Real-world implementation, however, is likely to face considerable challenges. Accreditation bodies and licensing authorities may resist shifts that appear to dilute individual accountability, while institutional cultures steeped in hierarchy and competition may view collectivist practices as undermining established norms of excellence. Faculty and learners alike may struggle with reconciling vulnerability, shared leadership, and followership within systems that reward independence and individual accomplishment. Recognizing these barriers does not weaken the argument for collectivism and interdependence; rather, it underscores the importance of deliberate strategies that anticipate resistance, build alignment with regulatory structures, and support cultural change over time.
Limitations
This NR is limited by the underrepresentation of the Global South in the literature [76], which is important because these are geographic areas where the cultural phenomena of collectivism or interdependence are likely to be more prevalent [1177]. This likely signals that while searching for English-language literature, important publications in other languages may have been missed. Although full-text review and extraction was conducted by multiple authors (EA and SS), the initial title and abstract screening phase of the literature search was conducted by a single author (EA), which leaves open the possibility of bias in selection. As noted in our reflexivity statement, however, the authors are of a diverse cultural background, and we attempted to mitigate this through genuinely open-format discussion amongst authors when resolving disputes on borderline papers.

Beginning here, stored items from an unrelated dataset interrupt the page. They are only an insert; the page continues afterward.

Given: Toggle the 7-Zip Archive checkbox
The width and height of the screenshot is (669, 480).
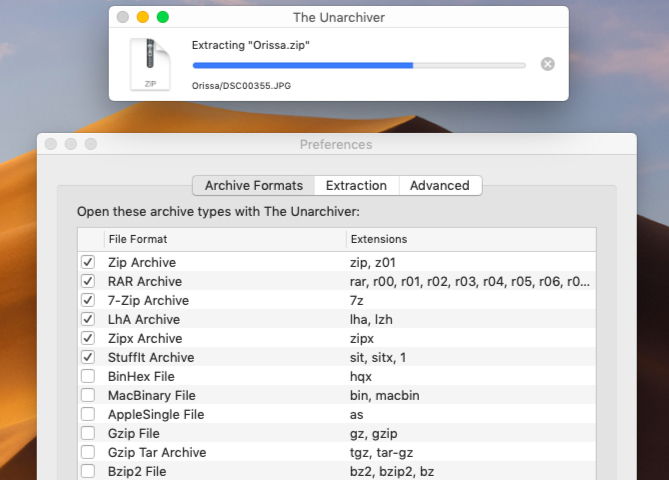Looking at the screenshot, I should (x=87, y=300).
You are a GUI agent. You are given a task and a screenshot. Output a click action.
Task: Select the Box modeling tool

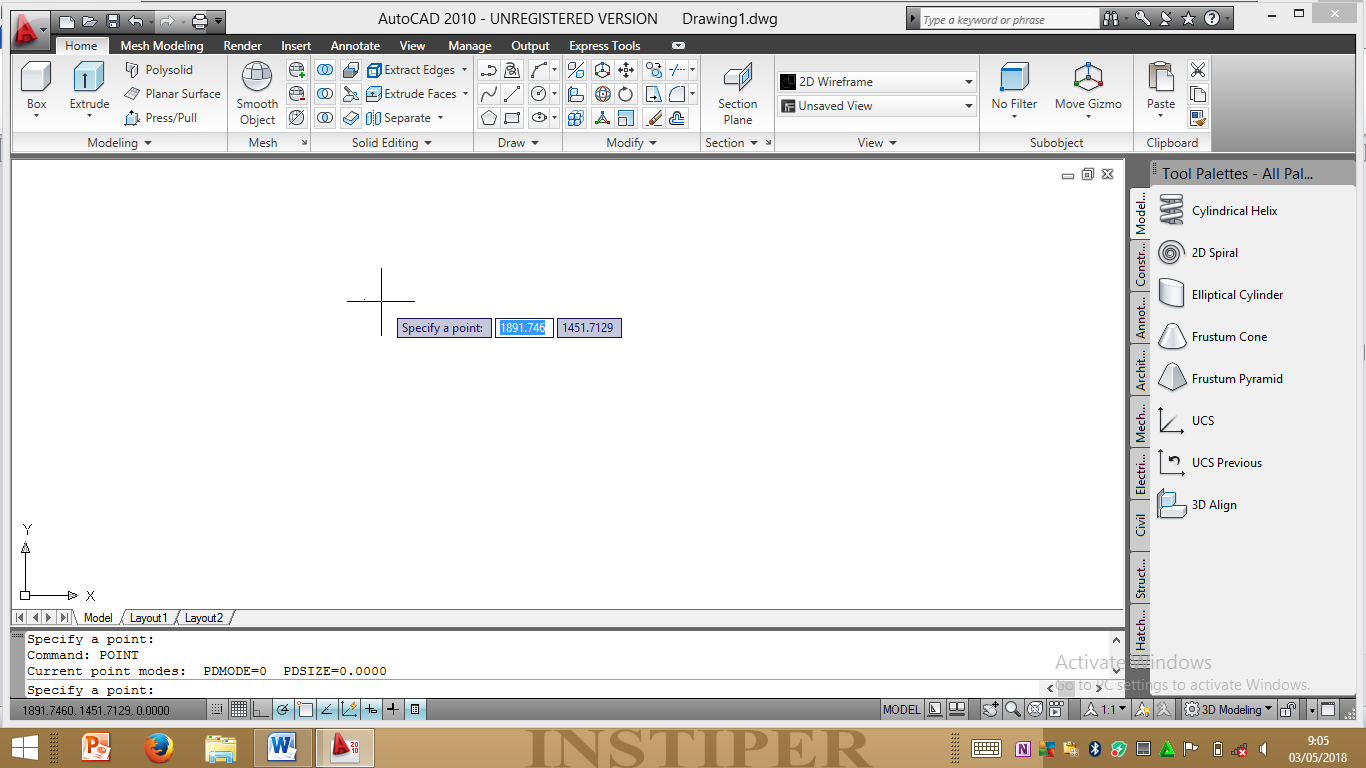36,88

Finally, it should also be noted that this study did not fully consider paradigms of collectivism and interdependence with patients as important stakeholders and further study is warranted in this regard. More than just a limitation, exploring how to integrate patients as core members of the collective is a priority future research direction.
Conclusion
Collectivism and interdependence provide a language and a logic for naming what many educators already feel but may struggle to articulate. That is, that learning is not a solo endeavor, that care is not delivered in isolation, and that professional identity is shaped in and through relationships with others. By embracing interdependence and collectivism as guiding principles within healthcare and HPE, healthcare professionals and educators can better prepare for the collaborative, team-based nature of healthcare. Our review and recommendations serve as a starting point for transforming healthcare and HPE in ways that meet the needs of increasingly interconnected and interdependent clinical and learning environments. Change is difficult, and leading change harder still, but a “heightened awareness of new and emerging themes may serve useful in the realities of reform” [78], which likely include collectivism and interdependence as important paradigms within healthcare and HPE.
Artificial Intelligence
Used for reference/bibliography formatting.
Competing Interests
WJC receives a stipend from the Royal College of Physicians and Surgeons of Canada and the Medical Council of Canada for consultancy work.
All other authors have no competing interests to declare.